Activity:
Copy out all lines in the material below that contain the string "Python".

Material shown:
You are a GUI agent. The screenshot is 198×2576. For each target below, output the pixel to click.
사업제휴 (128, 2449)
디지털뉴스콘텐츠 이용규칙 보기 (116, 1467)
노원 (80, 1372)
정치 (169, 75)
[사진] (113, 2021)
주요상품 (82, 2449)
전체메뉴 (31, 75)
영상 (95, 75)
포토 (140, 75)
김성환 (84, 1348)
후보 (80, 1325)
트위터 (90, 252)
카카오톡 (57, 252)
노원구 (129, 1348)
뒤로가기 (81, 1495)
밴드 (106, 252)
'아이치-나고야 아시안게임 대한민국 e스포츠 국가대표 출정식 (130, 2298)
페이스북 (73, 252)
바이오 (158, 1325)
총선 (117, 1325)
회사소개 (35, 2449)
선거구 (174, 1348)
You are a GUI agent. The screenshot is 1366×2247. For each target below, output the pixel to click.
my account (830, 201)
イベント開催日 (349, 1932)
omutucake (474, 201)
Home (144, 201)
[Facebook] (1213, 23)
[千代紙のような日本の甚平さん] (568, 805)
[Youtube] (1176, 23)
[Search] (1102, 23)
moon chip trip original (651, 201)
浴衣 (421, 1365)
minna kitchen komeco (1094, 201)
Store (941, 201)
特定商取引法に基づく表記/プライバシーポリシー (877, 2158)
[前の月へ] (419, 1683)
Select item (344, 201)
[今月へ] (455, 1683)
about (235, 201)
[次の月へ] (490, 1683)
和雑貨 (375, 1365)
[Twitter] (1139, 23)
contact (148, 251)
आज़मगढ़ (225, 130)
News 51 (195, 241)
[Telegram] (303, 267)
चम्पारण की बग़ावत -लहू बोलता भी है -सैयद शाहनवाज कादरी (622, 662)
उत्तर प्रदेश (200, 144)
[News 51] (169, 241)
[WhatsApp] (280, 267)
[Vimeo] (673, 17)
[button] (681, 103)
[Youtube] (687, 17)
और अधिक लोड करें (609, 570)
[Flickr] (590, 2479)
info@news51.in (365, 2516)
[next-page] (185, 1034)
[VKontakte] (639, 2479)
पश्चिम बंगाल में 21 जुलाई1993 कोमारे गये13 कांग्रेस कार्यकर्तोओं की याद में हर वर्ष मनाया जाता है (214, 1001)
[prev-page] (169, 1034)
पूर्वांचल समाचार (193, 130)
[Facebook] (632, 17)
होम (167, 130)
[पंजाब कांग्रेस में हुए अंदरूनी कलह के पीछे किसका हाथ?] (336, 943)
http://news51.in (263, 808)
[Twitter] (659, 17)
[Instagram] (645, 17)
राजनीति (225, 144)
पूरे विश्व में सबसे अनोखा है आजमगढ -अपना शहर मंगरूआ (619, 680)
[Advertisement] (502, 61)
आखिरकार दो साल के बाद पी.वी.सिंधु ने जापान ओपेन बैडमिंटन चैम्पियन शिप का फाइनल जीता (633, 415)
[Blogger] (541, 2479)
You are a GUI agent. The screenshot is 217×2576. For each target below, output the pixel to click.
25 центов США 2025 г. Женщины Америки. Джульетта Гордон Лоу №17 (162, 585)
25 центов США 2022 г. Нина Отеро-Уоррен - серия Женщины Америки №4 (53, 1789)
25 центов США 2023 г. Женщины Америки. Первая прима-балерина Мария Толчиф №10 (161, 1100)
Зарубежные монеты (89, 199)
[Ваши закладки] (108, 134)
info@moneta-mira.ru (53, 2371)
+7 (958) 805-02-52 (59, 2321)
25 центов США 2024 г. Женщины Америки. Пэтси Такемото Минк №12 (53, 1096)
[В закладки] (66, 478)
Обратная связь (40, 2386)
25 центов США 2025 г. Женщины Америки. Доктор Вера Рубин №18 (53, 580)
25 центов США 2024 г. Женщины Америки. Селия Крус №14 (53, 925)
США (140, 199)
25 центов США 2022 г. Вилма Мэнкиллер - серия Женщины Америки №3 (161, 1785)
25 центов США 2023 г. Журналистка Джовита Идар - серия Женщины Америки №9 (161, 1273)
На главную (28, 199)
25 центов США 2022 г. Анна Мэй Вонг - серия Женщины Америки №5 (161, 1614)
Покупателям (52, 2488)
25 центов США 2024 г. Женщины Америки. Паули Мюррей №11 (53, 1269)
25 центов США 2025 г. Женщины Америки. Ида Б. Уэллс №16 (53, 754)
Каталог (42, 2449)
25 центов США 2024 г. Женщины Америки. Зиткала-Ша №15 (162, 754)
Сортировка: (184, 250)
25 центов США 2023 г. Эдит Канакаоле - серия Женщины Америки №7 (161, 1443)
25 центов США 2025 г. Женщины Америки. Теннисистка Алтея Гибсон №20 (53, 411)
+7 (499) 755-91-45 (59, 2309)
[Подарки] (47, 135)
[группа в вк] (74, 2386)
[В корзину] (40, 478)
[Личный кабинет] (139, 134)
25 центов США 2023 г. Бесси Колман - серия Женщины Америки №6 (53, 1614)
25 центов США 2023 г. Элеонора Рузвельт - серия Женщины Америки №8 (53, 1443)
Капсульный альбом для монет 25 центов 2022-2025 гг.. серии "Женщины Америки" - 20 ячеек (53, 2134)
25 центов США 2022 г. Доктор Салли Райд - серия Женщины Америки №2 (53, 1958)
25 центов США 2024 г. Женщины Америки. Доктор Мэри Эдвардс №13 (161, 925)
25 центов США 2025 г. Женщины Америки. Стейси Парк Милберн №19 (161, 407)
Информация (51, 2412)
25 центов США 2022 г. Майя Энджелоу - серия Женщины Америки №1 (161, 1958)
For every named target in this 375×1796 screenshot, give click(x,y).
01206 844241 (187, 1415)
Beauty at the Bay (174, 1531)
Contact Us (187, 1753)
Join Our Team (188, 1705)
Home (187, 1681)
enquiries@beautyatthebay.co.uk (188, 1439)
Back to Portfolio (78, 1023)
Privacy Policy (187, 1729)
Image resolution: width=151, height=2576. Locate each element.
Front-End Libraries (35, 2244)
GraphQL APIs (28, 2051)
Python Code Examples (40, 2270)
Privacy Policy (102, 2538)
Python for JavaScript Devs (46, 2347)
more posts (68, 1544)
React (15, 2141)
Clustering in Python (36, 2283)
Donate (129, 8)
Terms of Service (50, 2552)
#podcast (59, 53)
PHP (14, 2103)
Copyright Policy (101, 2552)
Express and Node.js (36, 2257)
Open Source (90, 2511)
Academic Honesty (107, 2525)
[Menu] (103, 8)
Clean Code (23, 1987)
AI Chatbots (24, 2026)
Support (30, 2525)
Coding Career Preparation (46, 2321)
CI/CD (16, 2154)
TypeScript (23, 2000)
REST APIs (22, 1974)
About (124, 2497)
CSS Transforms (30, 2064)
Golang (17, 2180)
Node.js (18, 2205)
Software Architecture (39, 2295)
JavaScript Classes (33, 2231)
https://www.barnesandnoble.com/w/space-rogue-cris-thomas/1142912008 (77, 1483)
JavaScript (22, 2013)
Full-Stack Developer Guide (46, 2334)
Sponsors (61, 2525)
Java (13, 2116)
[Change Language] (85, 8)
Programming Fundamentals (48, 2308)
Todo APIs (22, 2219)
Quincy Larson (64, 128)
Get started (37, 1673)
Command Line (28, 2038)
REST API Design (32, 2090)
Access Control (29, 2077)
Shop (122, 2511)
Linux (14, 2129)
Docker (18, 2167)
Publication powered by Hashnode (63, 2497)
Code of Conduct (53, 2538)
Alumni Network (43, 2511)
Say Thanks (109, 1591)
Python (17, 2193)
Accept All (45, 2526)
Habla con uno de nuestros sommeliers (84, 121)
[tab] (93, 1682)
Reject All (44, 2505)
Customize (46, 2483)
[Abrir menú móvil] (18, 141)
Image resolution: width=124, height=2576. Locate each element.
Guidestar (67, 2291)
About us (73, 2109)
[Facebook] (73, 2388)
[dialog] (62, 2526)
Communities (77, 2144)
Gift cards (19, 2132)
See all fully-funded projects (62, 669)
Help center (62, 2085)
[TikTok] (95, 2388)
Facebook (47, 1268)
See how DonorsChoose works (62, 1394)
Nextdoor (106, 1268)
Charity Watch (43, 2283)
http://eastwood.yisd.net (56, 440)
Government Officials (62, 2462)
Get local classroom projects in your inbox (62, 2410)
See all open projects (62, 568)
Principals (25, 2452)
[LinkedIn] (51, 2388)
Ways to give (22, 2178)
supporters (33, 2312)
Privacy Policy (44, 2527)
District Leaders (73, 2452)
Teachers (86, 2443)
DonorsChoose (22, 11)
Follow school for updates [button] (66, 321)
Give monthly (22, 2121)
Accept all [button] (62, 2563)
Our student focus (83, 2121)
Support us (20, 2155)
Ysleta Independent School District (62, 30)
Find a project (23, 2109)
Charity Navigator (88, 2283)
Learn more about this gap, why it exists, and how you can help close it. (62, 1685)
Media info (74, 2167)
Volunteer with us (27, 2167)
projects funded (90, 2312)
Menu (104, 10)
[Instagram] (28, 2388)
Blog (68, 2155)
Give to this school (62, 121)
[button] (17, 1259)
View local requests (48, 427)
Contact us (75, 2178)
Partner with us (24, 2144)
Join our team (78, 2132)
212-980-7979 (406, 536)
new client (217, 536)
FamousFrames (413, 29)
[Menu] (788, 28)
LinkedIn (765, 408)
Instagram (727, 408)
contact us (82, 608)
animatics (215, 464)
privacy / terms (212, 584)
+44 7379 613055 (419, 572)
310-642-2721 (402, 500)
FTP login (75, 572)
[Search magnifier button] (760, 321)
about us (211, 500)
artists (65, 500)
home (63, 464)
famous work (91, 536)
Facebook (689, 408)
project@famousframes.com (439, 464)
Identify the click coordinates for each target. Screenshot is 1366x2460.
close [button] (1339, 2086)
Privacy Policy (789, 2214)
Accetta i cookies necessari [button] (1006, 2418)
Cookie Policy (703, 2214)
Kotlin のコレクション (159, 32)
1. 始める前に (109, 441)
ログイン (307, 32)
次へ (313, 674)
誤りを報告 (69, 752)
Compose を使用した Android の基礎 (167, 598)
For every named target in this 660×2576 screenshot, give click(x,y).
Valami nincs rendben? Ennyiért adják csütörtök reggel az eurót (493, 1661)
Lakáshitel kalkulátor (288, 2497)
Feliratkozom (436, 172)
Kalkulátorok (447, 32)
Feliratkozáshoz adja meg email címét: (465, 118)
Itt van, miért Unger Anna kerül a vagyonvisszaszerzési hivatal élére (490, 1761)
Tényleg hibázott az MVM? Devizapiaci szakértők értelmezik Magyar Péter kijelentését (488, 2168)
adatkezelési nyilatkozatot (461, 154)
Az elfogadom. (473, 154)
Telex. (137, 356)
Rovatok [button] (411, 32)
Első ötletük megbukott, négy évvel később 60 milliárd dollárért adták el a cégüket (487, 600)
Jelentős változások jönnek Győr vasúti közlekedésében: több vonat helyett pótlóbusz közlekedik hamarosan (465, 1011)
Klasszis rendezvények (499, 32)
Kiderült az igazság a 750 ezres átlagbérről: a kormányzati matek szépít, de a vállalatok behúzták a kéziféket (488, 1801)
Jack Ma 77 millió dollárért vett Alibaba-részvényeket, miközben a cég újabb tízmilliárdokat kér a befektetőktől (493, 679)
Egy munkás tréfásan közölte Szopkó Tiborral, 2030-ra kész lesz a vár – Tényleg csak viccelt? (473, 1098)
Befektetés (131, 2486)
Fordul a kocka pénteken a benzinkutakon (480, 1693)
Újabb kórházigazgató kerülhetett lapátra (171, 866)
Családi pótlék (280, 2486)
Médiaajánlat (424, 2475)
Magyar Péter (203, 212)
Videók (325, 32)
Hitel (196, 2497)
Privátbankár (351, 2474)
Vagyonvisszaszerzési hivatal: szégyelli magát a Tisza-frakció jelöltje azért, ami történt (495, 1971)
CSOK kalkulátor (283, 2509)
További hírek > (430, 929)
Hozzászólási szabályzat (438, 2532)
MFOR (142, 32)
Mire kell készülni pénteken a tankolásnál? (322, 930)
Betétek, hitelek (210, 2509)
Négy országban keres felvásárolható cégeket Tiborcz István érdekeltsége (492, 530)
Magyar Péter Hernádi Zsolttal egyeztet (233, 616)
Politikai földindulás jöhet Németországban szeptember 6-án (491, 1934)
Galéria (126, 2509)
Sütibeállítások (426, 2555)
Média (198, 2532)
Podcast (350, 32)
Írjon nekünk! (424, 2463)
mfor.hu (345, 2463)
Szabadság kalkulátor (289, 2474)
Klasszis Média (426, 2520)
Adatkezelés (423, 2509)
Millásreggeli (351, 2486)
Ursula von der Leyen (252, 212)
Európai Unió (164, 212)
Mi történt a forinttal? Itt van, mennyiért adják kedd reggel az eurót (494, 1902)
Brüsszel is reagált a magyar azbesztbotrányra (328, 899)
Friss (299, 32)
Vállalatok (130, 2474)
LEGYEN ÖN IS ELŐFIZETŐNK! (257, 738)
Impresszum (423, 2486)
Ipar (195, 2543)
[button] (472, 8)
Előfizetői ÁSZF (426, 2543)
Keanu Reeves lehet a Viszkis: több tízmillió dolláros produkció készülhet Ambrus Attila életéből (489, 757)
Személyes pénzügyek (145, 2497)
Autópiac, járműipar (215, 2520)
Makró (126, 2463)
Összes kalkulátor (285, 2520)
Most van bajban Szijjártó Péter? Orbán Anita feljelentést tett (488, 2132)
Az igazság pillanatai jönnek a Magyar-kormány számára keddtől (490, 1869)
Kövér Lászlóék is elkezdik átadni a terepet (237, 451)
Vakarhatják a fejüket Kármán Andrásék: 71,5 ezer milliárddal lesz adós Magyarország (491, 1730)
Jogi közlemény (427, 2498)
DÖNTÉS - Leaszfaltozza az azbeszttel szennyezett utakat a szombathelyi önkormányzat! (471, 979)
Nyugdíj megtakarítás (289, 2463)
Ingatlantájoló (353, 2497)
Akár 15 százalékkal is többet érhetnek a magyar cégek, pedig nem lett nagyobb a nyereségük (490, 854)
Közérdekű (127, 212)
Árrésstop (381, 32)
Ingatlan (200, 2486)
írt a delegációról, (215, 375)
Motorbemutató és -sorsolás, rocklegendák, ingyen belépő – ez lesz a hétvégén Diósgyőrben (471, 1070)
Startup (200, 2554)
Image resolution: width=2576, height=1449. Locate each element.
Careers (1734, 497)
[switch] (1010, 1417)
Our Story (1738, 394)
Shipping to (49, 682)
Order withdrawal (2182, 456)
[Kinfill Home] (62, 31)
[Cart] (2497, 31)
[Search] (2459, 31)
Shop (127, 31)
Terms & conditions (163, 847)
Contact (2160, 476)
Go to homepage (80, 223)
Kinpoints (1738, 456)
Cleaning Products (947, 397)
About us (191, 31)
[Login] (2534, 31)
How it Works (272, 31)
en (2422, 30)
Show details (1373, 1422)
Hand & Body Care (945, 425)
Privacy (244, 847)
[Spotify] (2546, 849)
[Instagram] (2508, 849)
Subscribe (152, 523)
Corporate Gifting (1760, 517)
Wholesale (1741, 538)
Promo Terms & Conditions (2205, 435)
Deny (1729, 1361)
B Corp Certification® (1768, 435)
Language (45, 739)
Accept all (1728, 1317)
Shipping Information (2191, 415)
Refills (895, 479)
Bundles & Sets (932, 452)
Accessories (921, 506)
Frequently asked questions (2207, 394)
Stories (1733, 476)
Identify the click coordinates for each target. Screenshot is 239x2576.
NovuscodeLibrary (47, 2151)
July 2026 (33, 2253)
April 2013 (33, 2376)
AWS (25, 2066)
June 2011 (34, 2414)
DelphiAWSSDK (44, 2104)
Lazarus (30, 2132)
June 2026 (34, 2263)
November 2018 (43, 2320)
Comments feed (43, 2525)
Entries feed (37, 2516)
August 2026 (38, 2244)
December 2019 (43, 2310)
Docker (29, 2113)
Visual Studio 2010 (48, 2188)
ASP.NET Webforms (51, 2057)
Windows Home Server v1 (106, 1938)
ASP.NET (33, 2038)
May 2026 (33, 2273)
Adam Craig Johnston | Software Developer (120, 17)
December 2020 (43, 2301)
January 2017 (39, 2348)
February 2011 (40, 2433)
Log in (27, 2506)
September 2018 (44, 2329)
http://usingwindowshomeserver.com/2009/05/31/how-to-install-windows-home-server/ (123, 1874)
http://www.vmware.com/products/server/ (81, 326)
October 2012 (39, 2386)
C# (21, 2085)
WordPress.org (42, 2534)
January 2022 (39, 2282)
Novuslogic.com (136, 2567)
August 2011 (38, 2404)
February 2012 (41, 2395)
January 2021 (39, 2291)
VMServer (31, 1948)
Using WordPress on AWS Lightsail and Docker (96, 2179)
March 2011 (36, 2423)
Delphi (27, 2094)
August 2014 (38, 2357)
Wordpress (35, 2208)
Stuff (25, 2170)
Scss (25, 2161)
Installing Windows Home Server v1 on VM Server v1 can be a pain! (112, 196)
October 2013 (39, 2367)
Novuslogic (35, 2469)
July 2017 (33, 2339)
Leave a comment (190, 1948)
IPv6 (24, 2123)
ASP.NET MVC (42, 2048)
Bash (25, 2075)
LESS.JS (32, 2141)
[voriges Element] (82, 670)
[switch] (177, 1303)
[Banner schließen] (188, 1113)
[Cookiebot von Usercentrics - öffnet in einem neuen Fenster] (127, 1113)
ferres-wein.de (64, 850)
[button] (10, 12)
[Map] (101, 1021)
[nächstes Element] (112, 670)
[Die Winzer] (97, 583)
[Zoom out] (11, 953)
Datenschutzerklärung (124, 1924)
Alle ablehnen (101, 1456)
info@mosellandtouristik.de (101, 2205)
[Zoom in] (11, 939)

Reply:
Python Code Examples (40, 2270)
Python for JavaScript Devs (46, 2347)
Clustering in Python (36, 2283)
Python (17, 2193)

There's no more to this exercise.